- Data supplied -
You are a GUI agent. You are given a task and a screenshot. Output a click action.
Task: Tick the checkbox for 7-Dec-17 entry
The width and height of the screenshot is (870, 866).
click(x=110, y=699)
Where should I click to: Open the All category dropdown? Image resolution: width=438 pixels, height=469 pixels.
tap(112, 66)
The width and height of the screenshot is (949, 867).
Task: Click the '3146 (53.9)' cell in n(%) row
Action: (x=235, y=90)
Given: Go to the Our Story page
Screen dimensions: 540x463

---

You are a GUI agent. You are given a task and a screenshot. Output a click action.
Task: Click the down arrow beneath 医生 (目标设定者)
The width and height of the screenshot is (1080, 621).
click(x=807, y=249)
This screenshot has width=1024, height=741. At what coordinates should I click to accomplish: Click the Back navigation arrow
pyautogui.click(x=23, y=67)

- Exercise aim -
Out of the entries above, write out only the lines between the line holding "Where should I" and the line holding "Screen dimensions: 540x463", inclusive, each exactly as given.

- Answer -
Where should I click to: Open the All category dropdown? Image resolution: width=438 pixels, height=469 pixels.
tap(112, 66)
The width and height of the screenshot is (949, 867).
Task: Click the '3146 (53.9)' cell in n(%) row
Action: (x=235, y=90)
Given: Go to the Our Story page
Screen dimensions: 540x463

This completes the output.